What is required:
Extract every one of the following lines and reproduce each unchanged.

Items listed in a dataset:
----------

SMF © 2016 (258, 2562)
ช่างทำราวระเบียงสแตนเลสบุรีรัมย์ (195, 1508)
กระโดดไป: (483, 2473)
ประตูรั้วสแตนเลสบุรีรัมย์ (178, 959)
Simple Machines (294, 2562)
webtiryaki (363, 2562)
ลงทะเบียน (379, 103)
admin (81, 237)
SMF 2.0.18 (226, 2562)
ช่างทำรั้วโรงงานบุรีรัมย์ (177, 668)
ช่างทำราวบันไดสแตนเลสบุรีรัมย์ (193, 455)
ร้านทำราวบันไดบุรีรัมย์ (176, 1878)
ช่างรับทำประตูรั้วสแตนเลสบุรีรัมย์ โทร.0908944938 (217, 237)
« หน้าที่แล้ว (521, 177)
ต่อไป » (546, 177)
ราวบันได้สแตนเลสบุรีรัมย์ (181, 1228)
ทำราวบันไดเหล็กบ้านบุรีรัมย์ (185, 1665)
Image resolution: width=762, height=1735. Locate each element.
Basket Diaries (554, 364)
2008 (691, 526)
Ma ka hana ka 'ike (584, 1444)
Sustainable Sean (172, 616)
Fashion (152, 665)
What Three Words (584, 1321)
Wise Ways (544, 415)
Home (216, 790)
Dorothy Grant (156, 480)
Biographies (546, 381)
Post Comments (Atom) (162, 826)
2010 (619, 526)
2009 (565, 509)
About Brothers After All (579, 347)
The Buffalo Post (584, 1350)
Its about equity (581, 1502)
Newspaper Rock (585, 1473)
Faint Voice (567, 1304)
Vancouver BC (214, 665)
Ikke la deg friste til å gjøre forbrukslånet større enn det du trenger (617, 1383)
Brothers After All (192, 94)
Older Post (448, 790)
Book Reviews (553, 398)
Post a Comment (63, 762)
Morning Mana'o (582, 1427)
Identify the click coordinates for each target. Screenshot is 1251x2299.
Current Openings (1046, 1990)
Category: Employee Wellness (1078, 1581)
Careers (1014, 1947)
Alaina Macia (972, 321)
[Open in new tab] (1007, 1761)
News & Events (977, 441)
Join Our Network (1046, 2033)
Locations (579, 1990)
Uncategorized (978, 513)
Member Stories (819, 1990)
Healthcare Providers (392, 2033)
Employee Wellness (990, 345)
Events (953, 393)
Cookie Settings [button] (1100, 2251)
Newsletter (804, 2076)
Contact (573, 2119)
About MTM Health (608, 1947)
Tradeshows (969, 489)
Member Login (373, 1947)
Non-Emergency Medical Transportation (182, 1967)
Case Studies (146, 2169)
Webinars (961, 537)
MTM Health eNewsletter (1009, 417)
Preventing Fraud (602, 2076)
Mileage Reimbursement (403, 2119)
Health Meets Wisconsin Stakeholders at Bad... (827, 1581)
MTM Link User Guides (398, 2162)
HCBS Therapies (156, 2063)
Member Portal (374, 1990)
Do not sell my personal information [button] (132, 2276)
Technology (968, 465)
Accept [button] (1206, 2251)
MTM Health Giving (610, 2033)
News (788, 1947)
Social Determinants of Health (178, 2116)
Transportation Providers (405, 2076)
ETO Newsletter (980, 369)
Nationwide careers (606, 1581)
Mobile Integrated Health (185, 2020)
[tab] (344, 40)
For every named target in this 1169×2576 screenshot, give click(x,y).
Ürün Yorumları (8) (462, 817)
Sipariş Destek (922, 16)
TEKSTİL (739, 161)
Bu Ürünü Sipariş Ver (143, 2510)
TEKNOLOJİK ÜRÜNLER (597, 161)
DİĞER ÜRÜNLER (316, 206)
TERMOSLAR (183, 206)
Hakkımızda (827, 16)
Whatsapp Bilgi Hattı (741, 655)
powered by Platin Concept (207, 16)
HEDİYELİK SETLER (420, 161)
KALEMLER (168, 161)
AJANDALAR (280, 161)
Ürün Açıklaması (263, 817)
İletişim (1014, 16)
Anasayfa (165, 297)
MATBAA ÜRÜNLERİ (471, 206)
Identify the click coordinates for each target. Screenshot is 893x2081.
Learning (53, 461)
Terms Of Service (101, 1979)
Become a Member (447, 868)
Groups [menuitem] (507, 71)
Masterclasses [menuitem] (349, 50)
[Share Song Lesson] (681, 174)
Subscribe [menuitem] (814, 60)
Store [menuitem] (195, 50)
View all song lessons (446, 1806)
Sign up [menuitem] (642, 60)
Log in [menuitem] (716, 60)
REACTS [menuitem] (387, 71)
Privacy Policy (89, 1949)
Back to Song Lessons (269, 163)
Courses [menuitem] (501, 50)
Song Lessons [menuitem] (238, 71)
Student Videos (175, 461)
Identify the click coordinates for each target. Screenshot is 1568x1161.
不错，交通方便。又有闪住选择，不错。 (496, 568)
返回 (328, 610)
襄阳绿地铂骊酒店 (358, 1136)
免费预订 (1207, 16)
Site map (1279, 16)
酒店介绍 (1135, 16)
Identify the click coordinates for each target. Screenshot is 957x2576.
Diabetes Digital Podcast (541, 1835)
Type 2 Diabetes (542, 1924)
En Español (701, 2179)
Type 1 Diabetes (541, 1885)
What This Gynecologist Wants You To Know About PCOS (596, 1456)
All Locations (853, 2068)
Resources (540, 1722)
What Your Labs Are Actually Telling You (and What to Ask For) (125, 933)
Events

----------

Finished exercise:
SMF © 2016 (258, 2562)
ช่างทำราวระเบียงสแตนเลสบุรีรัมย์ (195, 1508)
กระโดดไป: (483, 2473)
ประตูรั้วสแตนเลสบุรีรัมย์ (178, 959)
Simple Machines (294, 2562)
webtiryaki (363, 2562)
ลงทะเบียน (379, 103)
admin (81, 237)
SMF 2.0.18 (226, 2562)
ช่างทำรั้วโรงงานบุรีรัมย์ (177, 668)
ช่างทำราวบันไดสแตนเลสบุรีรัมย์ (193, 455)
ร้านทำราวบันไดบุรีรัมย์ (176, 1878)
ช่างรับทำประตูรั้วสแตนเลสบุรีรัมย์ โทร.0908944938 (217, 237)
« หน้าที่แล้ว (521, 177)
ต่อไป » (546, 177)
ราวบันได้สแตนเลสบุรีรัมย์ (181, 1228)
ทำราวบันไดเหล็กบ้านบุรีรัมย์ (185, 1665)
Image resolution: width=762, height=1735. Locate each element.
Basket Diaries (554, 364)
2008 (691, 526)
Ma ka hana ka 'ike (584, 1444)
Sustainable Sean (172, 616)
Fashion (152, 665)
What Three Words (584, 1321)
Wise Ways (544, 415)
Home (216, 790)
Dorothy Grant (156, 480)
Biographies (546, 381)
Post Comments (Atom) (162, 826)
2010 (619, 526)
2009 (565, 509)
About Brothers After All (579, 347)
The Buffalo Post (584, 1350)
Its about equity (581, 1502)
Newspaper Rock (585, 1473)
Faint Voice (567, 1304)
Vancouver BC (214, 665)
Ikke la deg friste til å gjøre forbrukslånet større enn det du trenger (617, 1383)
Brothers After All (192, 94)
Older Post (448, 790)
Book Reviews (553, 398)
Post a Comment (63, 762)
Morning Mana'o (582, 1427)
Identify the click coordinates for each target. Screenshot is 1251x2299.
Current Openings (1046, 1990)
Category: Employee Wellness (1078, 1581)
Careers (1014, 1947)
Alaina Macia (972, 321)
[Open in new tab] (1007, 1761)
News & Events (977, 441)
Join Our Network (1046, 2033)
Locations (579, 1990)
Uncategorized (978, 513)
Member Stories (819, 1990)
Healthcare Providers (392, 2033)
Employee Wellness (990, 345)
Events (953, 393)
Cookie Settings [button] (1100, 2251)
Newsletter (804, 2076)
Contact (573, 2119)
About MTM Health (608, 1947)
Tradeshows (969, 489)
Member Login (373, 1947)
Non-Emergency Medical Transportation (182, 1967)
Case Studies (146, 2169)
Webinars (961, 537)
MTM Health eNewsletter (1009, 417)
Preventing Fraud (602, 2076)
Mileage Reimbursement (403, 2119)
Health Meets Wisconsin Stakeholders at Bad... (827, 1581)
MTM Link User Guides (398, 2162)
HCBS Therapies (156, 2063)
Member Portal (374, 1990)
Do not sell my personal information [button] (132, 2276)
Technology (968, 465)
Accept [button] (1206, 2251)
MTM Health Giving (610, 2033)
News (788, 1947)
Social Determinants of Health (178, 2116)
Transportation Providers (405, 2076)
ETO Newsletter (980, 369)
Nationwide careers (606, 1581)
Mobile Integrated Health (185, 2020)
[tab] (344, 40)
For every named target in this 1169×2576 screenshot, give click(x,y).
Ürün Yorumları (8) (462, 817)
Sipariş Destek (922, 16)
TEKSTİL (739, 161)
Bu Ürünü Sipariş Ver (143, 2510)
TEKNOLOJİK ÜRÜNLER (597, 161)
DİĞER ÜRÜNLER (316, 206)
TERMOSLAR (183, 206)
Hakkımızda (827, 16)
Whatsapp Bilgi Hattı (741, 655)
powered by Platin Concept (207, 16)
HEDİYELİK SETLER (420, 161)
KALEMLER (168, 161)
AJANDALAR (280, 161)
Ürün Açıklaması (263, 817)
İletişim (1014, 16)
Anasayfa (165, 297)
MATBAA ÜRÜNLERİ (471, 206)
Identify the click coordinates for each target. Screenshot is 893x2081.
Learning (53, 461)
Terms Of Service (101, 1979)
Become a Member (447, 868)
Groups [menuitem] (507, 71)
Masterclasses [menuitem] (349, 50)
[Share Song Lesson] (681, 174)
Subscribe [menuitem] (814, 60)
Store [menuitem] (195, 50)
View all song lessons (446, 1806)
Sign up [menuitem] (642, 60)
Log in [menuitem] (716, 60)
REACTS [menuitem] (387, 71)
Privacy Policy (89, 1949)
Back to Song Lessons (269, 163)
Courses [menuitem] (501, 50)
Song Lessons [menuitem] (238, 71)
Student Videos (175, 461)
Identify the click coordinates for each target. Screenshot is 1568x1161.
不错，交通方便。又有闪住选择，不错。 (496, 568)
返回 (328, 610)
襄阳绿地铂骊酒店 (358, 1136)
免费预订 (1207, 16)
Site map (1279, 16)
酒店介绍 (1135, 16)
Identify the click coordinates for each target. Screenshot is 957x2576.
Diabetes Digital Podcast (541, 1835)
Type 2 Diabetes (542, 1924)
En Español (701, 2179)
Type 1 Diabetes (541, 1885)
What This Gynecologist Wants You To Know About PCOS (596, 1456)
All Locations (853, 2068)
Resources (540, 1722)
What Your Labs Are Actually Telling You (and What to Ask For) (125, 933)
Events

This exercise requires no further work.